La flambée du gazole non routier met en péril l'équilibre financier des exploitations landaises
À Bégaar, comme dans l'ensemble du département des Landes, la hausse vertigineuse du prix du gazole non routier (GNR) plombe sévèrement les comptes des exploitations agricoles. Confrontés à cette situation critique, de nombreux agriculteurs envisagent désormais de réduire leurs surfaces cultivées pour tenter de préserver leur viabilité économique.
Mathieu Labarthe, agriculteur à Bégaar, témoigne de l'impact dévastateur
Dans la cour de son exploitation à Bégaar, Mathieu Labarthe, âgé de 35 ans, ne dissimule pas son inquiétude profonde. Cet agriculteur, qui occupe également la fonction de responsable du pôle stratégie et transmission à la Chambre d'agriculture des Landes, assiste impuissant à l'envolée continue de ses charges opérationnelles.
« On ne peut pas moins travailler, il faut bien que le boulot soit fait : verser les salaires, rembourser les emprunts… Donc on subit », confie-t-il avec amertume. La cause principale de cette détresse financière réside dans la flambée spectaculaire du GNR, ce carburant indispensable au fonctionnement des engins agricoles.
« L'an dernier, on était à 70 centimes le litre. Début avril, j'ai regardé : 1,60 €. Ça a été multiplié par plus de deux », détaille Mathieu Labarthe. Cette augmentation exponentielle se traduit par une facture énergétique qui explose littéralement.
« L'an dernier, j'étais autour de 14 000 euros. Cette année, j'estime le surcoût entre 15 et 20 000 euros. C'est l'équivalent d'une année de salaire pour nous trois qui s'envole », calcule l'agriculteur avec précision.
Une exploitation diversifiée mais totalement dépendante du carburant
Avec ses deux associés, Mathieu Labarthe élève chaque année 100 000 volailles Label Rouge, comprenant poulets, pintades et chapons. Parallèlement, il cultive 11 hectares d'asperges et 120 hectares de céréales.

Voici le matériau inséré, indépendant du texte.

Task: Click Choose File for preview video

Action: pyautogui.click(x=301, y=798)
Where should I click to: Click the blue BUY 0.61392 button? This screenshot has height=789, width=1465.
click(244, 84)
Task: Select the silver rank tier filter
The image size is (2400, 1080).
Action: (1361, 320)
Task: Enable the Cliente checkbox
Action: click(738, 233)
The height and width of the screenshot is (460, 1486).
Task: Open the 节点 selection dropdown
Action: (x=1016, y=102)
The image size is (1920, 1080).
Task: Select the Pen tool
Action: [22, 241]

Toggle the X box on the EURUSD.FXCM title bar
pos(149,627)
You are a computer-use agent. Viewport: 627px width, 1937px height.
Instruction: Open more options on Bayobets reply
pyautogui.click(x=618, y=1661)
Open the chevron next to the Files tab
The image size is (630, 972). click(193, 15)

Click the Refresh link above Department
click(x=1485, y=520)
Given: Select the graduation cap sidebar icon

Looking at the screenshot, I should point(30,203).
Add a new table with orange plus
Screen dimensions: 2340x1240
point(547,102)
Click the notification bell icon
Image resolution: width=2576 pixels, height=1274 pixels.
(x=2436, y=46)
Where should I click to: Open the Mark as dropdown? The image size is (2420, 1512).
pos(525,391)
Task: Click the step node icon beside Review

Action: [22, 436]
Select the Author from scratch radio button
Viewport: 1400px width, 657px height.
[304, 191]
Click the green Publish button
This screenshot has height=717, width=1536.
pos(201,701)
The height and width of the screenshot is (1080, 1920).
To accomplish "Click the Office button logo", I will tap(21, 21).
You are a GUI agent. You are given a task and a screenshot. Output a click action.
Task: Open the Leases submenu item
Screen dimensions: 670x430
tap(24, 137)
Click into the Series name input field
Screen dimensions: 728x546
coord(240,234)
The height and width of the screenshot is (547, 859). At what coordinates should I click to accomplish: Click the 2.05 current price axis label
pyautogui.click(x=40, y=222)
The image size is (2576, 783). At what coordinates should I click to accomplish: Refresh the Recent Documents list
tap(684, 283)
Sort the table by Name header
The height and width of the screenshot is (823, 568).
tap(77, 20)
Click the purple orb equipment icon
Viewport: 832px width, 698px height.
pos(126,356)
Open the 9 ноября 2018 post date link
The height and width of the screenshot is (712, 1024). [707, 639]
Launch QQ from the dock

Malgré cette diversification apparente, l'ensemble de son activité reste entièrement tributaire du carburant.
« Nous n'avons aucun autre levier pour éviter ce surcoût. Le tracteur électrique n'est pas abouti », souligne-t-il, mettant en lumière l'absence d'alternatives viables à court terme.
L'effet ciseau qui étrangle les exploitations
La hausse du GNR s'ajoute à une conjoncture agricole déjà particulièrement tendue. « Cela fait deux ou trois ans que les récoltes sont compliquées. Le dérèglement climatique impacte les rendements. Et on subit un effet ciseau : des charges en hausse, des prix de vente en baisse. Beaucoup d'exploitations performantes ont basculé dans le rouge », analyse Mathieu Labarthe.
Selon les estimations de la FDSEA, une ferme moyenne de 100 hectares dans les Landes pourrait voir sa facture énergétique s'alourdir de 8 000 euros supplémentaires cette année. À cette augmentation s'ajoute la hausse parallèle du prix des engrais, liée notamment au Mécanisme d'ajustement carbone aux frontières (MACF) mis en place par l'Union européenne.
La réduction des surfaces cultivées comme seule issue
La conséquence directe de cette pression financière insoutenable se manifeste par des décisions drastiques de la part des agriculteurs. « Avec ces prix, certains font le choix de ne pas cultiver toutes leurs surfaces. On estime qu'on aura entre 8 et 10 % de terres en moins cette année », révèle Mathieu Labarthe.
Cette réduction volontaire des surfaces cultivées représente un signal d'alarme supplémentaire pour le secteur agricole landais. Encore un voyant qui passe au rouge dans un contexte économique déjà extrêmement fragilisé, où chaque décision impacte directement la pérennité des exploitations et la sécurité alimentaire de la région.